-- Opening Marker --

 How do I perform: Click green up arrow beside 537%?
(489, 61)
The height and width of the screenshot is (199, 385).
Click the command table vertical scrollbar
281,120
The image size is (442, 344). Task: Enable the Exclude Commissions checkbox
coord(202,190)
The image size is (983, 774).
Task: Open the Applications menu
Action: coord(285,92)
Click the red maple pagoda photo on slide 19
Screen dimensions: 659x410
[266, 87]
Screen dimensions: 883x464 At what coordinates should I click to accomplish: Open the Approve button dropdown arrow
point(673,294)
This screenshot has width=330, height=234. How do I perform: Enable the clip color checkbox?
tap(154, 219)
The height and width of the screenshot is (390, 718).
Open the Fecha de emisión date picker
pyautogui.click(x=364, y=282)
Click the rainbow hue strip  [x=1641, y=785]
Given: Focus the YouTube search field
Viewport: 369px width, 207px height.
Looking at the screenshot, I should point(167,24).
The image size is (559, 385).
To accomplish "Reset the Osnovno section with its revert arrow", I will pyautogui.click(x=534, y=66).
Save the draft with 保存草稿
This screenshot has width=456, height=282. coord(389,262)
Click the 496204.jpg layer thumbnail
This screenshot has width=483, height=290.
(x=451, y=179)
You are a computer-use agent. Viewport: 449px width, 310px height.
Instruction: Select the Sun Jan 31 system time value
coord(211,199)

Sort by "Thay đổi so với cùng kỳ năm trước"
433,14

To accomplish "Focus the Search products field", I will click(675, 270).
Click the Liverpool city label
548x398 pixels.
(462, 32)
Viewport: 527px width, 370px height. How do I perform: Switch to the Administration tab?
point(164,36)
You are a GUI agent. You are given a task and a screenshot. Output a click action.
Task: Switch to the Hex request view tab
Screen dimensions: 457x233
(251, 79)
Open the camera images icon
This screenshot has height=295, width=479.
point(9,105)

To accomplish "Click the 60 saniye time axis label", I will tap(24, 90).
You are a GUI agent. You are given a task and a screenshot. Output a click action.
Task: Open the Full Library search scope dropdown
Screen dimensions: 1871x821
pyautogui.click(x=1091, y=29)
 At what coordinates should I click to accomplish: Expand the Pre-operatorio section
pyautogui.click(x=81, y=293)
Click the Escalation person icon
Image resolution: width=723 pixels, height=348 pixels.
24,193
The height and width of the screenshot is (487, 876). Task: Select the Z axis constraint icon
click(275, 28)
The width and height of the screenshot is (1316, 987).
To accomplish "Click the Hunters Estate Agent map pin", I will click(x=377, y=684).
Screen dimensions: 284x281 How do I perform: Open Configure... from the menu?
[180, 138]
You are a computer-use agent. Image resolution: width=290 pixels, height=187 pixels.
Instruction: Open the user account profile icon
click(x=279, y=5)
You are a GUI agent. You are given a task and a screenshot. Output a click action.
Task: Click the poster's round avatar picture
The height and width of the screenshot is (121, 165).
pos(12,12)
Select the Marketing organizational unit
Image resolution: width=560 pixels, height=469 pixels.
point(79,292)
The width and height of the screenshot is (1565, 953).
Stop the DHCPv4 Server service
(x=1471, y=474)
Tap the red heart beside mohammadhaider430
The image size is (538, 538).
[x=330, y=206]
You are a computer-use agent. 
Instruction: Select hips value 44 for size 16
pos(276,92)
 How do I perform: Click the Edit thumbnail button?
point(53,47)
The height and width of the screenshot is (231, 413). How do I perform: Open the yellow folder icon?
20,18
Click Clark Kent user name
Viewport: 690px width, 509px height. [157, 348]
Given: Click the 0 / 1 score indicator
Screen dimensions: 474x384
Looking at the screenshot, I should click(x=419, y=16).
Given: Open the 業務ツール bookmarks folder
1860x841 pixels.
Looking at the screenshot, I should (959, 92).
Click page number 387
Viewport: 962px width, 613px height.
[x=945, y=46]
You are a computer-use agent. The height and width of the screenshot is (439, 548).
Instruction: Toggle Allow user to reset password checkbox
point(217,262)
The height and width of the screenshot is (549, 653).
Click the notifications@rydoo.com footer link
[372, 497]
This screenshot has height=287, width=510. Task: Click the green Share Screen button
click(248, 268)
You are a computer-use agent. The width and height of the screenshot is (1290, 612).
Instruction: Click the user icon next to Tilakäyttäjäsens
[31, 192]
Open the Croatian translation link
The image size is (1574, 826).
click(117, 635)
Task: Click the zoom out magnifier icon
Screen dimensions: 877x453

-- Closing Marker --

### The problem
What's needed is a word-for-word copy of the lines from the one holding "Click the notifications@rydoo.com footer link" through the final line of the data.

### Output of the exercise
Click the notifications@rydoo.com footer link
[372, 497]
This screenshot has height=287, width=510. Task: Click the green Share Screen button
click(248, 268)
You are a computer-use agent. The width and height of the screenshot is (1290, 612).
Instruction: Click the user icon next to Tilakäyttäjäsens
[31, 192]
Open the Croatian translation link
The image size is (1574, 826).
click(117, 635)
Task: Click the zoom out magnifier icon
Screen dimensions: 877x453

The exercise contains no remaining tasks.